Passage for review START
There has been much fretting in recent years about falling fertility in the United States, most recently because of an economics paper suggesting that the need to buy a minivan or SUV instead of a sedan as a family vehicle could be deterrent to having more than two children.
While this is surely a consideration for some families, minivans probably aren't the determining factor. Cars are just another part of the increased burden of having babies. Over time, the additional child care is far more expensive than a car upgrade. American parents spend more money and time on their children than ever — and that was true before the pandemic made raising children even more demanding.
Given the rising costs of parenthood, large families have, in a way, become a luxury, said Leslie Root, a demographer and postdoctoral scholar at the University of California, Berkeley.
"It is a status thing because it shows you have the money to have, apparently, a big car, a four-bedroom house," she said. "Having three kids becomes kind of like a rarefied choice."
Until the early 1970s, three-quarters of Americans said that having three children was ideal, according to Gallup. Since 1990, the share of families with three children has stayed pretty constant, at about one-fifth.
Passage for review END
Collected data START
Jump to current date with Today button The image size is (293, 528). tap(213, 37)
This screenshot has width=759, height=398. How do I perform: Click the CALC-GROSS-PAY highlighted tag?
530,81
Collected data END
* _What is needed_
From the text on family size and fertility, reproduce word for word the stretch from "Given the rising" through "of California, Berkeley.".

* _Written solution_
Given the rising costs of parenthood, large families have, in a way, become a luxury, said Leslie Root, a demographer and postdoctoral scholar at the University of California, Berkeley.